Now Utley has a gig every third Saturday at BrewBakers in Huntington Beach with his band, The Sportin’ Woodies.

From blues to swing and straight through the rock of the ‘80s, very little goes uncovered by this quirky quintet, whose name started in jest.

“It sort of started as a joke, but it stuck,” he said. “You could hear Steve Miller Band and Timbuk 3 in the same stretch.

“We’re all over the map, though we don’t do much surf music.”

Along with Utley, the group includes bass player Jack Hammer, rhythm guitarist Gerry Springthorpe, Kevin Quinn on lead guitar and Jack Lillycrop on drums.

The group has formed quite a bond with the local brewhouse and bakery, where it has performed ever since Dennis Midden, the owner, moved locations from Main Street to its present spot on Heil Avenue and started looking for live entertainment.

At the time, the newly formed Woodies band was playing for Dennis Rodman’s club in Costa Mesa.
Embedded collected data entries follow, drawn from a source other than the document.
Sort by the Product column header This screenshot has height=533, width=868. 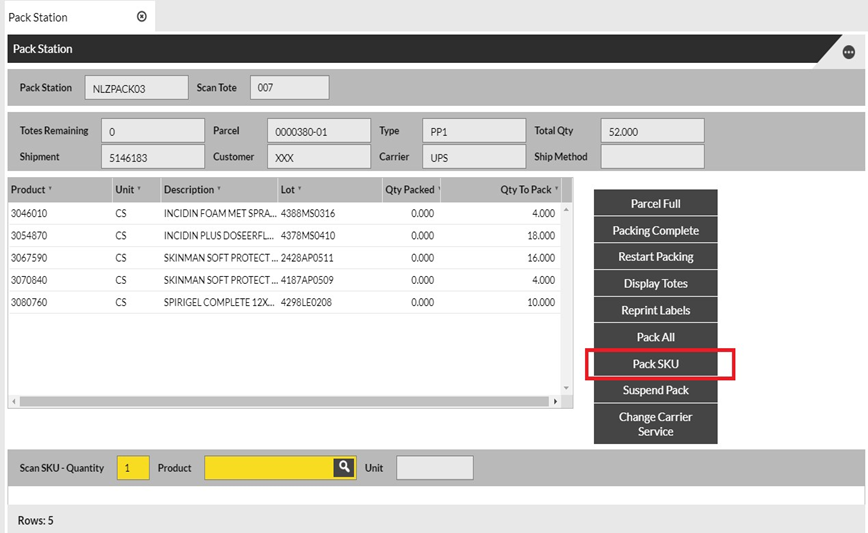[30, 190]
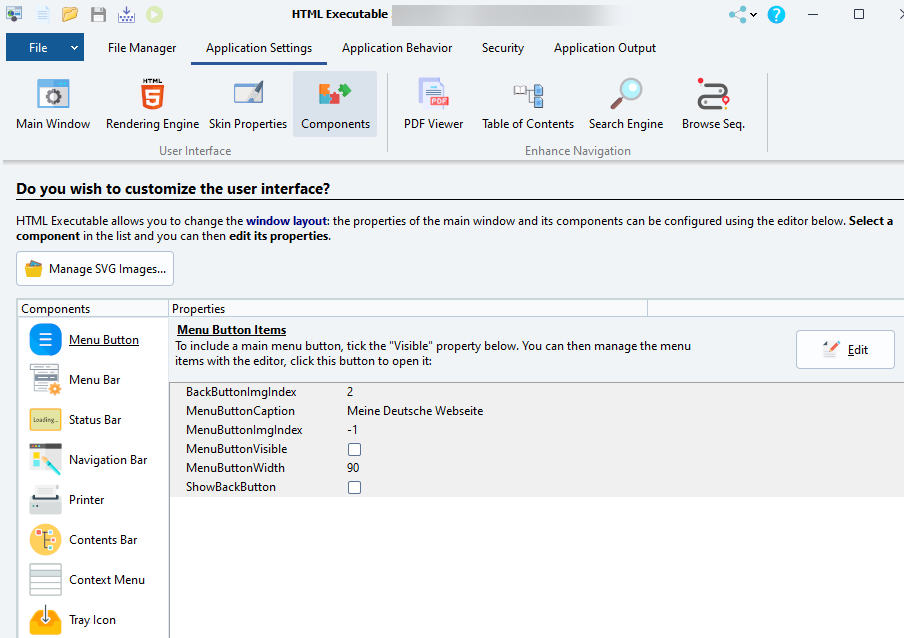This screenshot has width=904, height=638.
Task: Open the Main Window settings
Action: pos(53,105)
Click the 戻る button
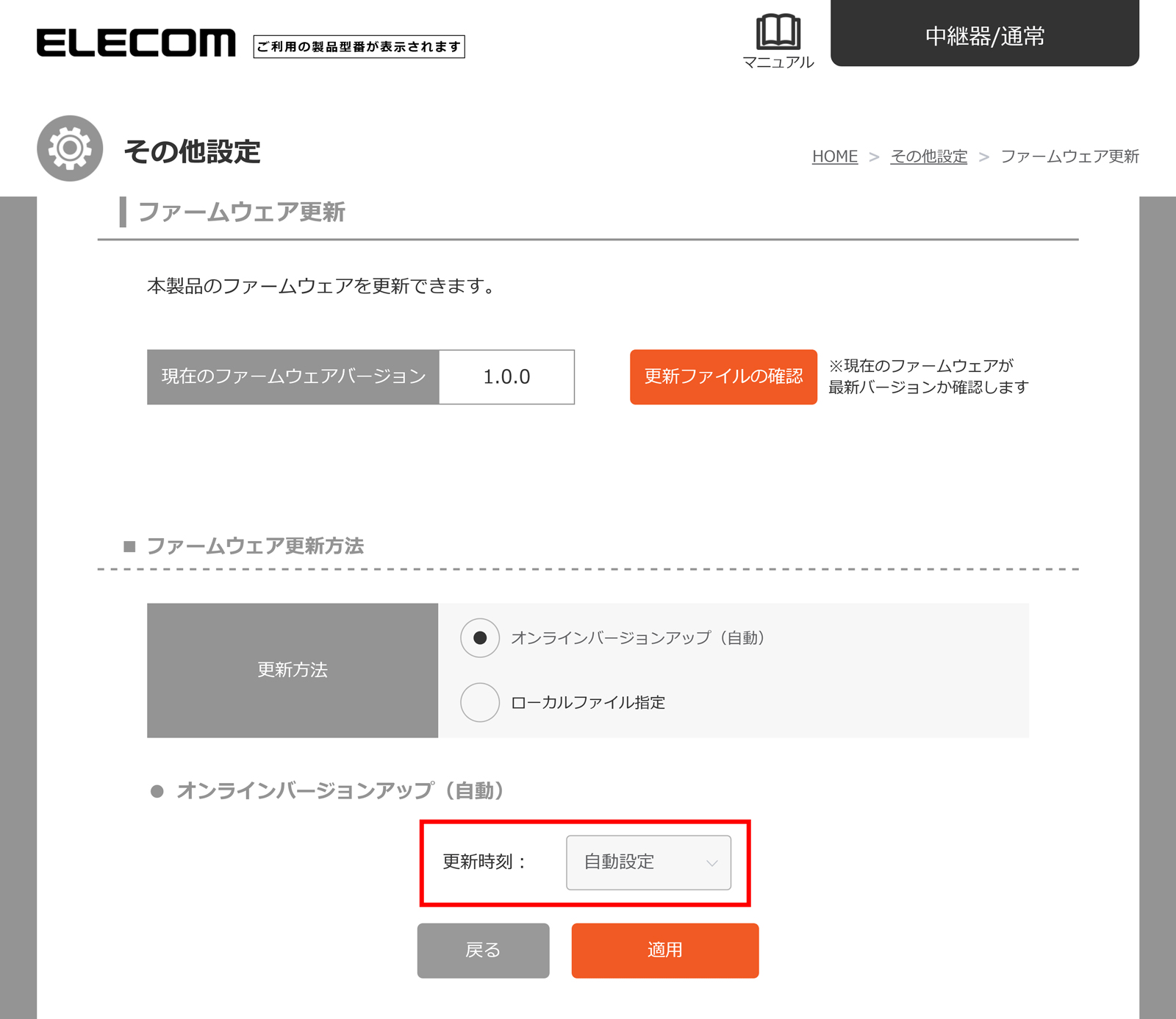The height and width of the screenshot is (1019, 1176). (x=483, y=951)
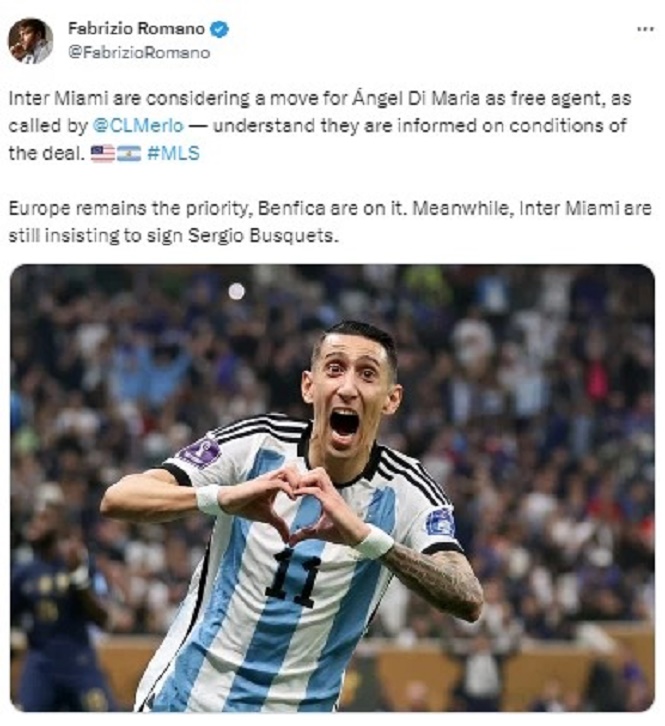Click the tweet text about Inter Miami
This screenshot has width=665, height=726.
click(x=320, y=125)
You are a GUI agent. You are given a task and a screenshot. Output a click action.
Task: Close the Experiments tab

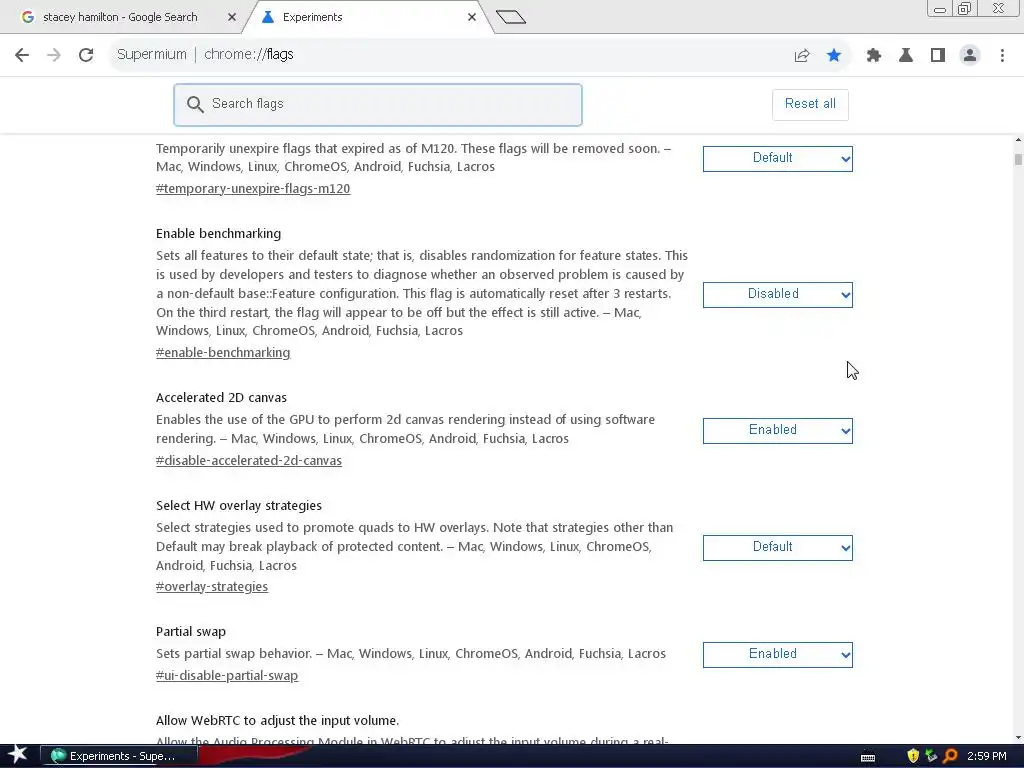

“The booking agent [at Rodman’s club] called us about BrewBakers,” Utley said. “We were the first ones available.”

It only took one gig to lock the brewery and the band together indefinitely.

“It was a match made in heaven, and we’ve been there ever since.”

Midden agreed about the chemistry between the band and the brew shop and bakery.

“The blues tends to go really well with the beer,” Midden said. “We’re really a casual environment.”

Guests often brew their own ales while the band plays, though you won’t find many just standing around — especially the band.

“One thing that people say [to] us is that “You guys look like you’re having such a good time,” Utley said. “That is the whole idea. You can’t just stand around up there.”

Utley and his band have become such a staple of the brew house as to have one of the beer recipes sporting their moniker, Sporting Woody’s — “it’s a strong ale, like the band,” Midden said.

“It’s a family kind of place,” Utley said. “Until it gets dark.”

That’s when the music begins. Get there while the tunes are blasting and the brews are bubbling.